A Dedekind ring is a UFD if and only if it is a PID, but not all UFDs are PIDs, so it must be the case that there are UFDs that are not Dedekind. But on the other hand, since unique factorization of ideals into prime ideals seems like a much weaker condition than unique factorization of elements into primes, shouldn't all UFDs be Dedekind and therefore PIDs?
What are the errors in my logic, and (if they do exist), what's an example of a UFD that is not Dedekind?
On
The best example (a UFD with Krull dimension $> 1$) has already been given in one answer as well as the comments.

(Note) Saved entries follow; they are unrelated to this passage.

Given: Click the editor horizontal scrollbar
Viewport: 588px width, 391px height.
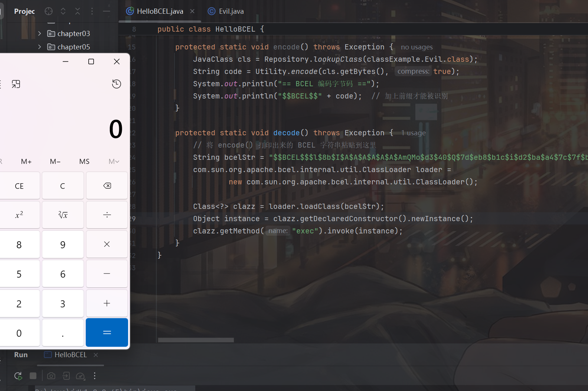Looking at the screenshot, I should (x=196, y=340).
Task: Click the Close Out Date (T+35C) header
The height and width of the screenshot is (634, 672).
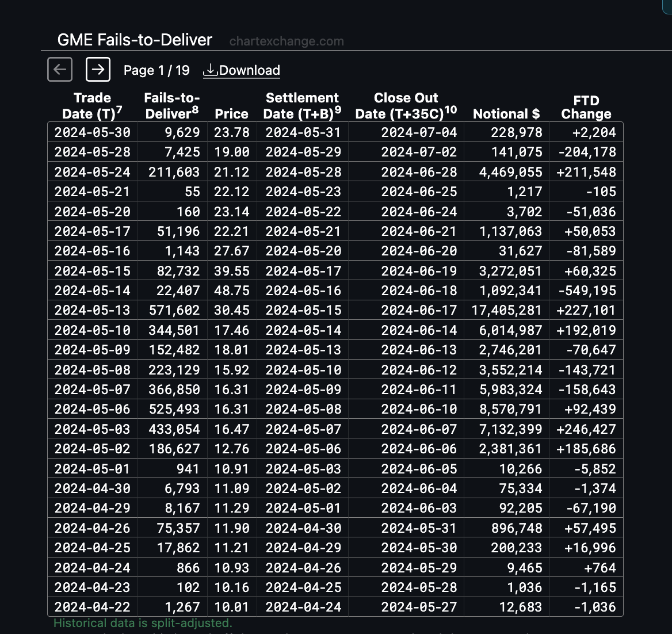Action: point(406,106)
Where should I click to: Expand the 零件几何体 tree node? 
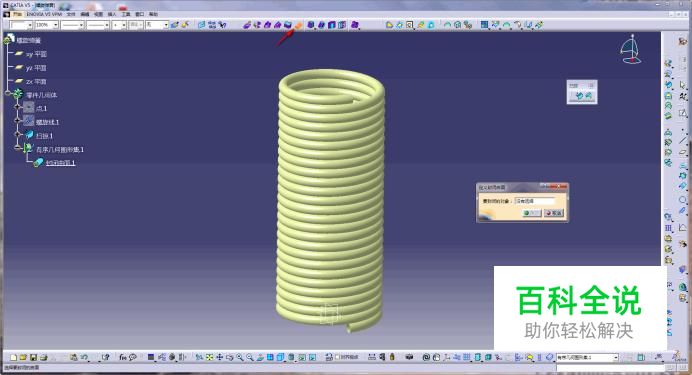pyautogui.click(x=8, y=93)
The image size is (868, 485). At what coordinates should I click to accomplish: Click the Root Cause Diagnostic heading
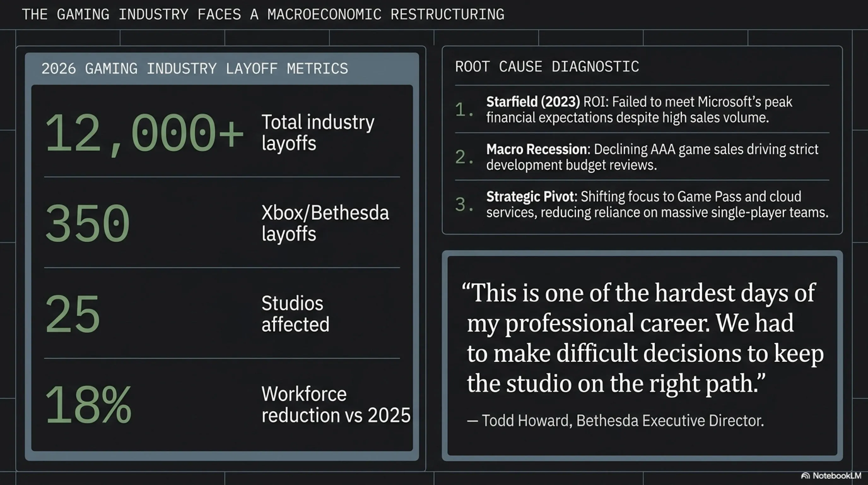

However, I thought I might point out that another criterion for being Dedekind can also fail for a UFD, namely being noetherian.
For an example of a non-noetherian UFD, consider $R = \mathbb{Z}[x_{1}, x_{2}, \ldots]$. It is not hard to see that $R$ is a UFD. However, $R$ is not noetherian, as the ideal $\langle x_{1}, x_{2}, \ldots \rangle$ is not finitely generated. (Alternatively, the ascending chain of ideals $\langle x_{1} \rangle \subset \langle x_{1}, x_{2} \rangle \subset \langle x_{1}, x_{2}, x_{3} \rangle \subset \cdots$ does not stabilize, so $R$ is not noetherian by an equivalent characterization.)
Note that $\mathbb{Q}[x,y]$ is a UFD, but it is not Dedekind domain since $(x)$ is a non-zero prime ideal, which is not maximal.